This reminds me of a bug I have seen, encountered while developing the TemplateHelper Action. The issue seems to be related to any Action that generates a file – unless you tell it explicitly, it will skip the encoding step. Here’s the extra effort I had to take in TH:
function makePartial(myName,textStream){
textStream.fwConvertLineEndings = true;
textStream = fwEncode(textStream);
outFile = new FWFile;
outFile.fwSetEncoding('UTF-8');
if (outFile.fwOpenWrite('_' + myName + '.' + fwParameters['extension'],true,"TEXT","R*ch")){
fwParameters['partial'].fwClear();
outFile.fwWrite(textStream);
outFile.fwClose();
fwParameters["partial"].fwSpecify(outFile);
var partial = fwParameters["partial"].toString();
fwParameters['partial'].fwClear();
return partial.substring(1,partial.indexOf('.'));
}
fwParameters['partial'].fwClear();
return null;
}
You may want to look inside the Simple Include Pro Action and see if similar steps have been taken on the file streams that it imports.
Walter
On Nov 30, 2014, at 7:20 AM, Leif Halvard Silli (russisk.no) email@hidden wrote:
On 30 Nov 2014, at 12:52, Ernie Simpson wrote:
Hope the above was clarifying.
Well, I do appreciate the effort you’ve made to educate me. 
Well, it was helpful for myself - and hopefully to Softpress and Tim - that I had to lay out the problem more accurately.
Clearly this is beyond my area of experience.

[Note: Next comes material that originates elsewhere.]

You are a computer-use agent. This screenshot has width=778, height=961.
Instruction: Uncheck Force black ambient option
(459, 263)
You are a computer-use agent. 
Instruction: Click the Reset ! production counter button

It sounds like a language
thing, like there are characters you are using not supported by UTF-8(?)
UTF-8 supports all Unicode characters. Thus your assumption is wrong (since our computers basically only permit us to enter Unicode characters). This is a bug in Freeway - nothing more or less. The issue is that while Freeway ‘itself’ has implemented Unicode/UTF-8, its import function suffers from a Mac OS Roman hangover (http://en.wikipedia.org/wiki/Mac_OS_Roman). (I use checked, and Freeway’s import function only supports Mac OS Roman - thus, it does not support Windows 1252 (Windows Latin1) files.)

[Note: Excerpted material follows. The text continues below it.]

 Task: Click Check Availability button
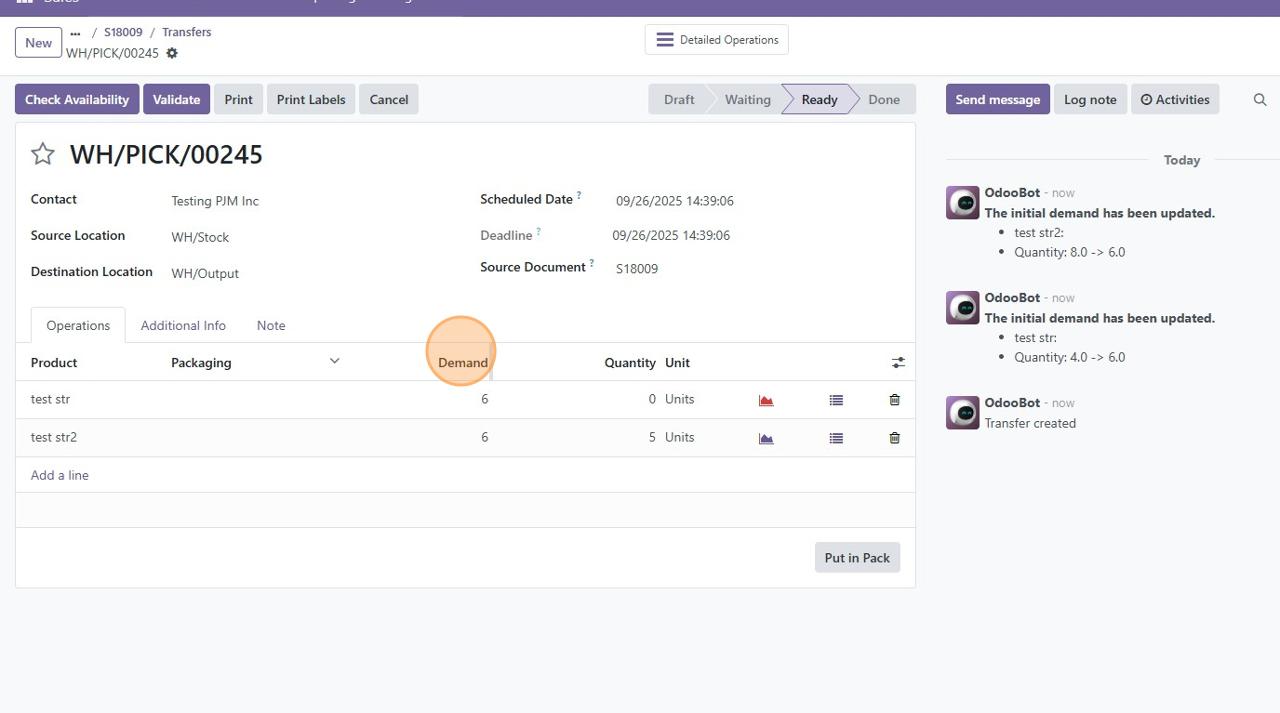pyautogui.click(x=77, y=100)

It is not a surprising bug, however, in the sense that in the transition to UTF-8 (which is something every developer worth his/her salt strives for these days - though many seems to think the job is done …), there are always certain corners that developers forget. These corners seem especially easy to forget for developers that, on a day to day basis, only need to handle (to put it simply) texts in English. (Part of the reason being that the ASCII character set/encoding is a 100% valid subset of UTF-8.)
It is really a pretty simple thing … but getting developers to get it … is not always so simple.